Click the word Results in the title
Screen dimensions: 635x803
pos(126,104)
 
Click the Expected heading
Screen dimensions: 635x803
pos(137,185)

-- -- --

From the rows above, copy each line that contains the string "Click" and omit all others. Matching is case-sensitive.

Full solution:
Click the word Results in the title
Click the Expected heading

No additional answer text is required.